Data extract:

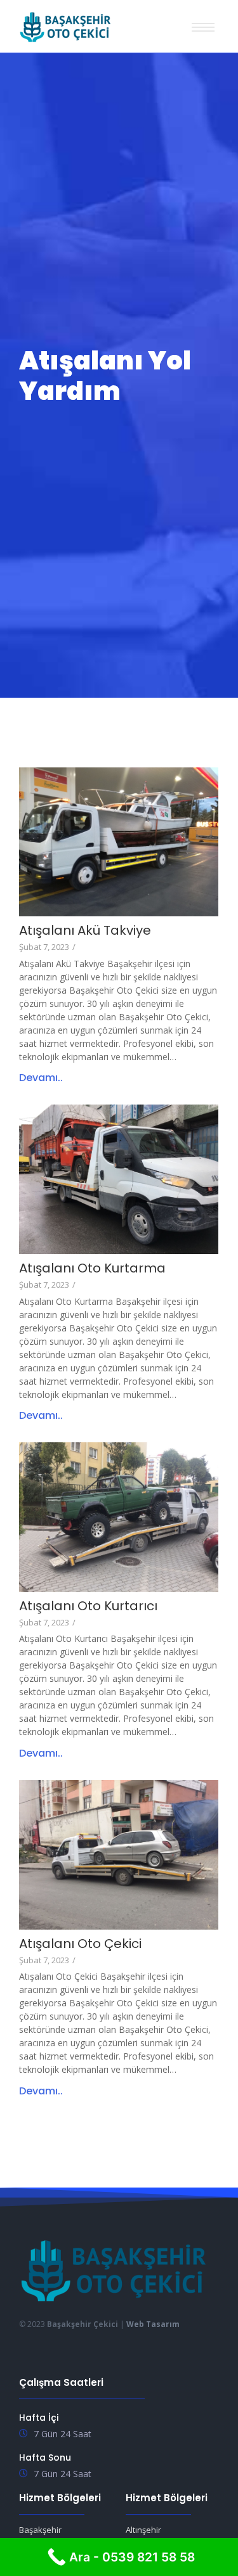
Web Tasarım (153, 2324)
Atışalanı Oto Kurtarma (92, 1268)
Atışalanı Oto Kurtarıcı (88, 1606)
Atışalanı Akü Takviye (85, 930)
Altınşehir (143, 2529)
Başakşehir (40, 2529)
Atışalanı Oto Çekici (80, 1944)
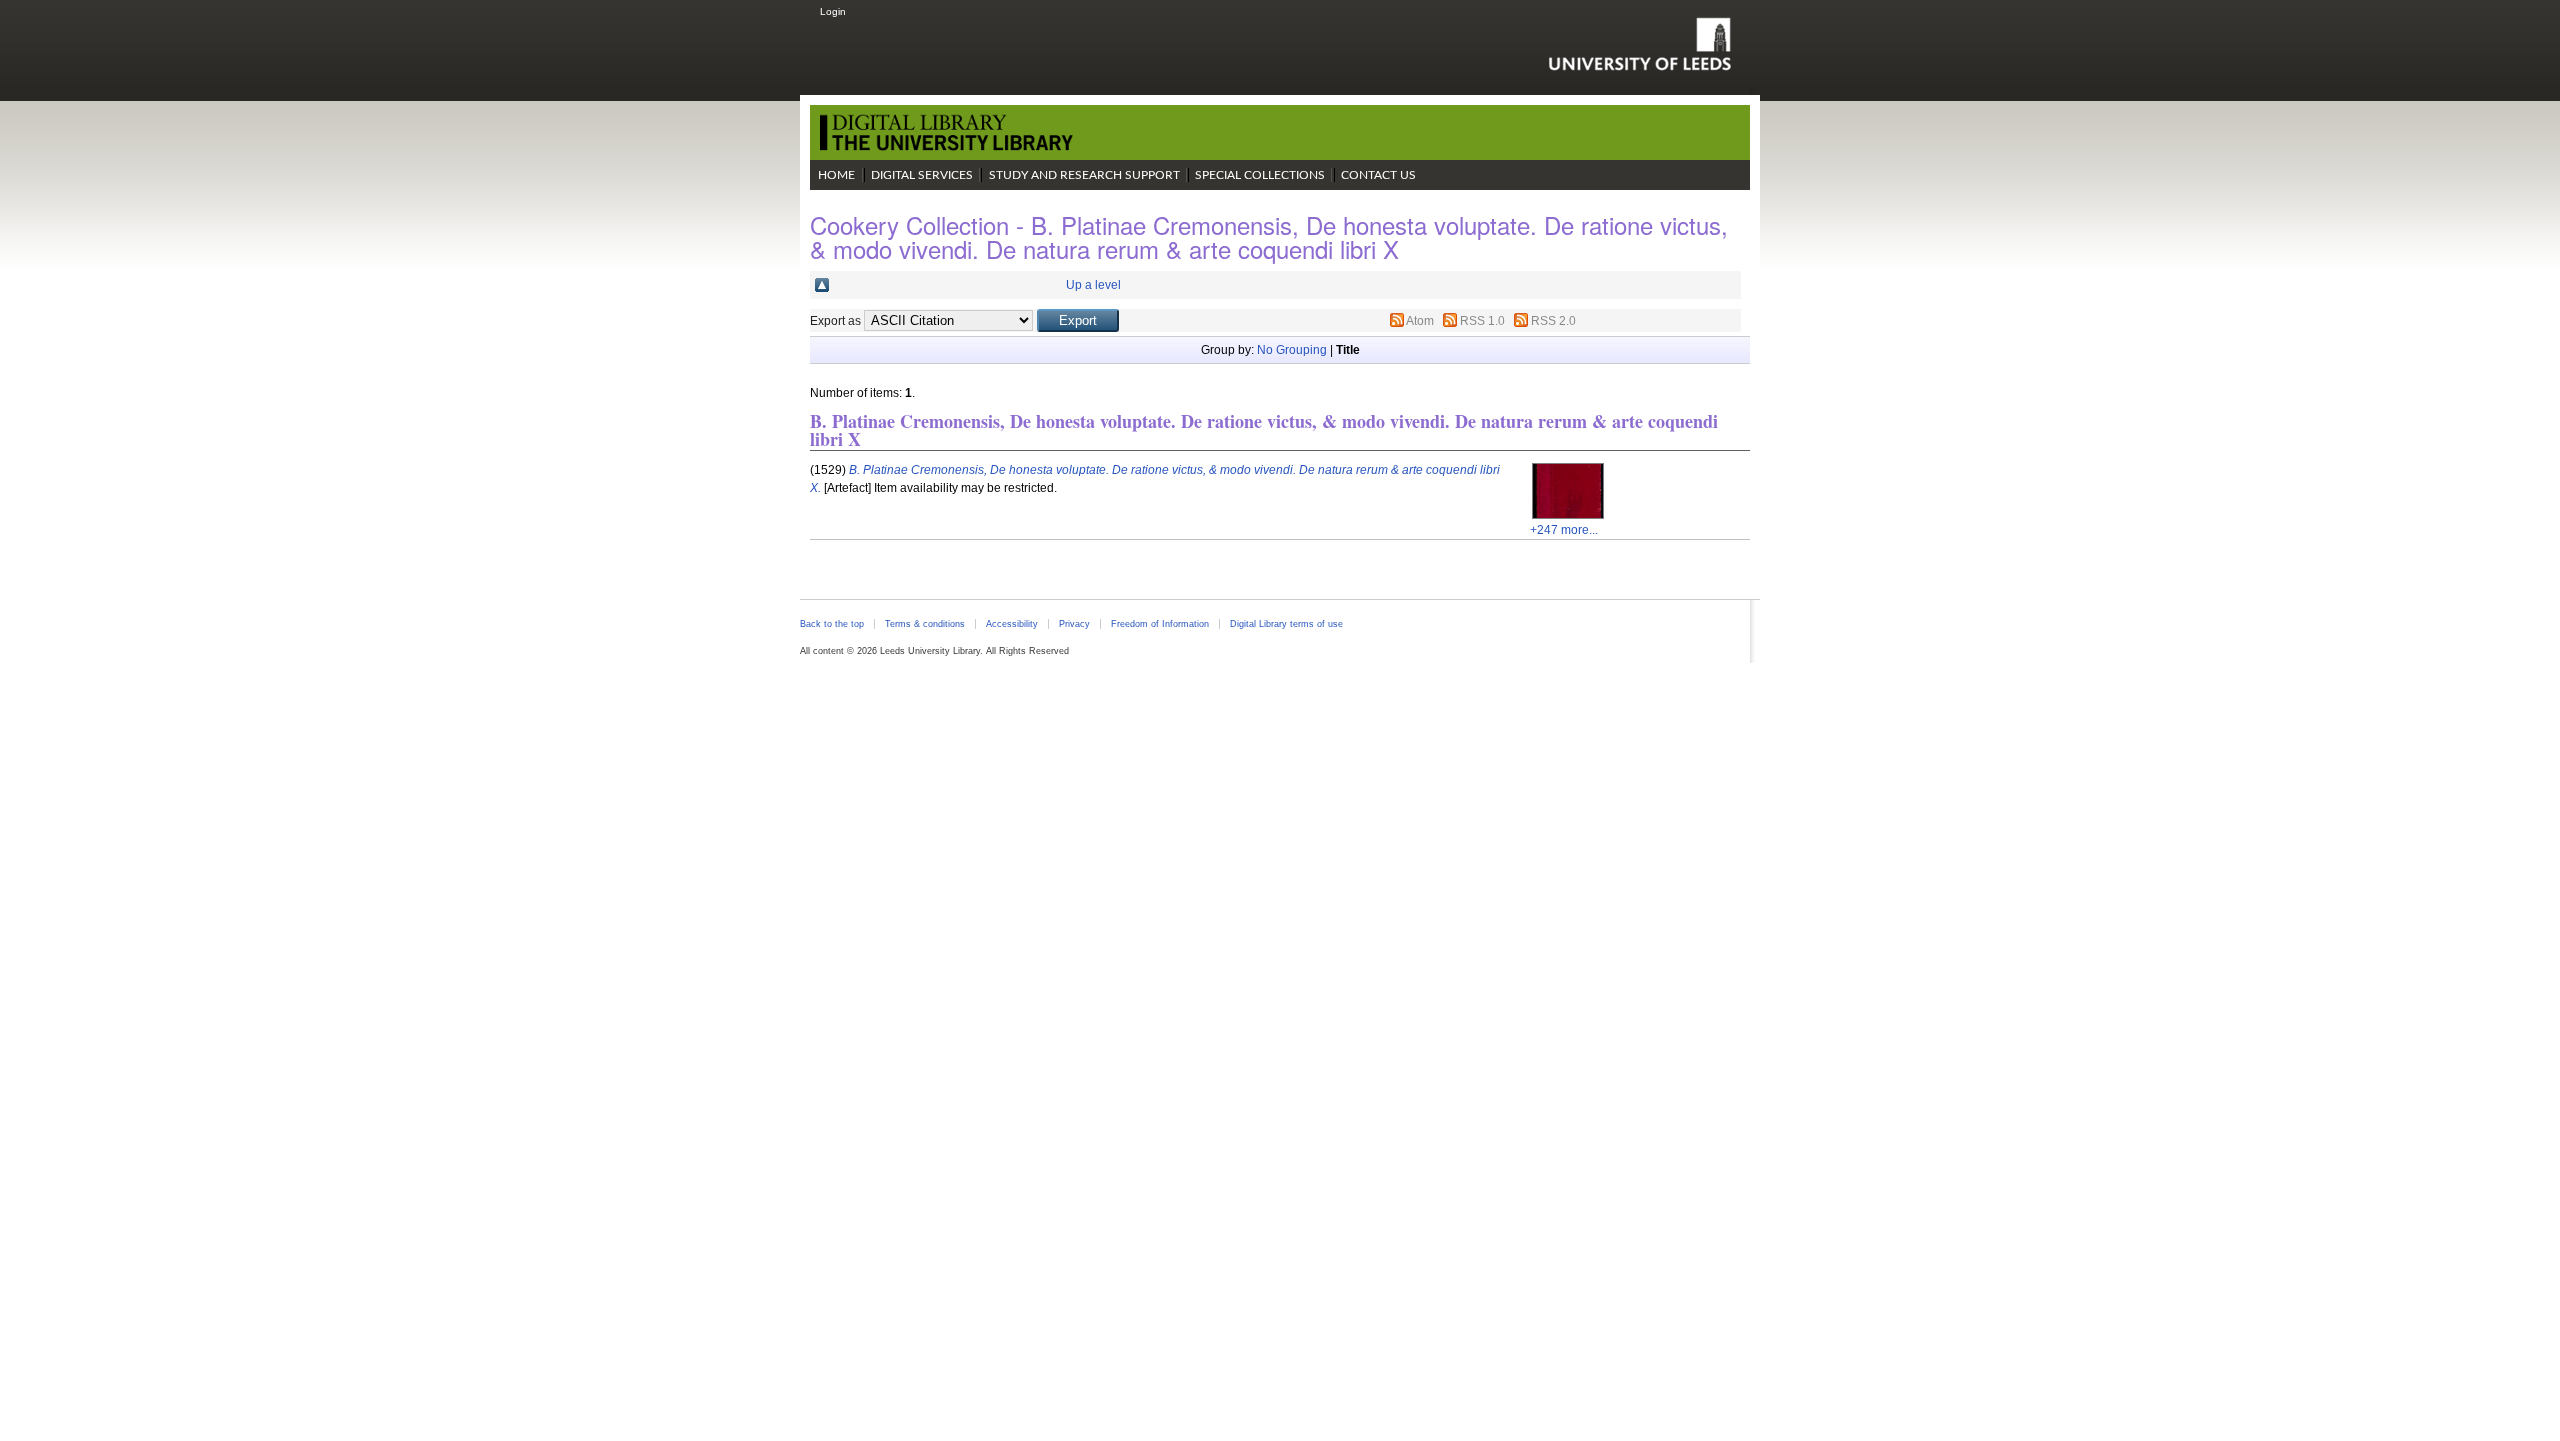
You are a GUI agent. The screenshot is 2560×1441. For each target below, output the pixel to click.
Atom (1420, 321)
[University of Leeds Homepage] (1639, 44)
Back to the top (832, 624)
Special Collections (1260, 175)
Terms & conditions (925, 624)
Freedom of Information (1160, 624)
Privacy (1074, 624)
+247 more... (1564, 530)
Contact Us (1378, 175)
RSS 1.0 (1482, 321)
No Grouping (1292, 350)
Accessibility (1012, 624)
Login (833, 11)
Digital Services (922, 175)
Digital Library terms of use (1286, 624)
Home (836, 175)
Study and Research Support (1084, 175)
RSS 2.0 (1553, 321)
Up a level (1093, 285)
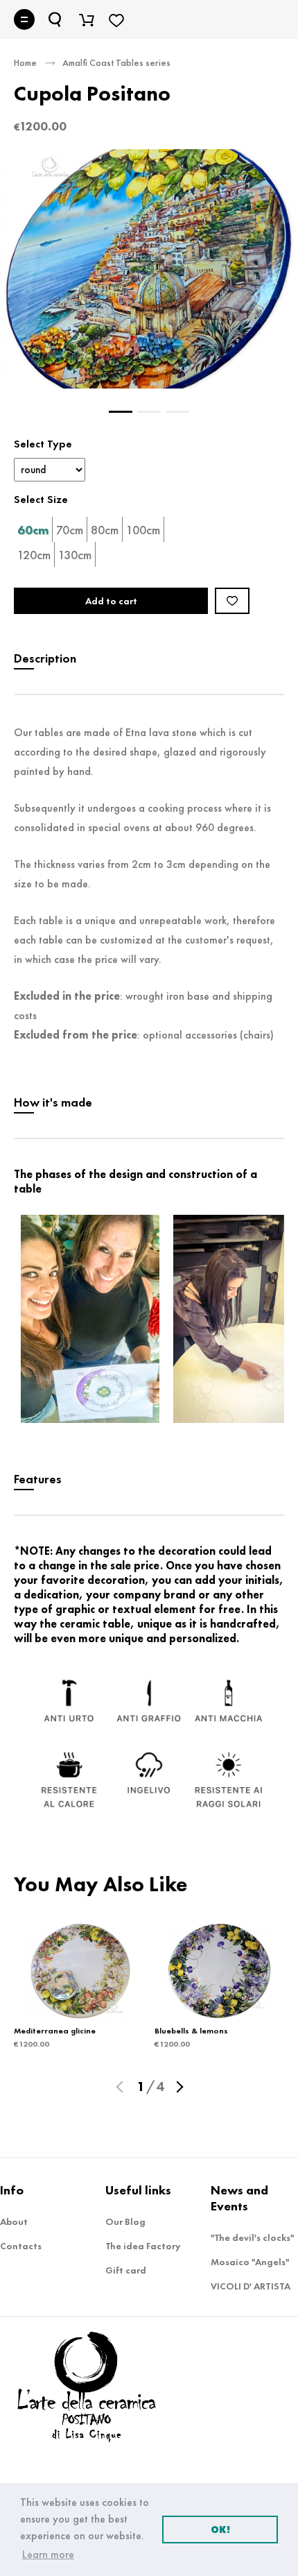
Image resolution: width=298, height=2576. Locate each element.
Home (25, 62)
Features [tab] (38, 1479)
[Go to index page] (93, 2415)
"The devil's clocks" (252, 2237)
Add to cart (111, 601)
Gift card (125, 2270)
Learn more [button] (48, 2554)
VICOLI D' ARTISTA (250, 2286)
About (14, 2221)
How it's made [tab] (53, 1102)
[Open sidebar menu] (24, 19)
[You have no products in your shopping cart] (86, 19)
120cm (34, 555)
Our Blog (125, 2221)
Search (56, 19)
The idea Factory (143, 2246)
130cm (74, 555)
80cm (105, 530)
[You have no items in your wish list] (116, 19)
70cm (69, 530)
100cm (143, 530)
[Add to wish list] (232, 601)
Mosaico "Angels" (250, 2261)
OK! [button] (220, 2529)
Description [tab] (45, 658)
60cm (33, 530)
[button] (121, 2086)
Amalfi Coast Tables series (116, 62)
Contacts (21, 2246)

Instructions to follow: With the pictures omitted, copy the entries above exactly from the line containing "Terms & conditions (925, 624)" through the line containing "[Go to index page] (93, 2415)", both lines included.

The completed task:
Terms & conditions (925, 624)
Freedom of Information (1160, 624)
Privacy (1074, 624)
+247 more... (1564, 530)
Contact Us (1378, 175)
RSS 1.0 (1482, 321)
No Grouping (1292, 350)
Accessibility (1012, 624)
Login (833, 11)
Digital Services (922, 175)
Digital Library terms of use (1286, 624)
Home (836, 175)
Study and Research Support (1084, 175)
RSS 2.0 (1553, 321)
Up a level (1093, 285)
Image resolution: width=298, height=2576. Locate each element.
Home (25, 62)
Features [tab] (38, 1479)
[Go to index page] (93, 2415)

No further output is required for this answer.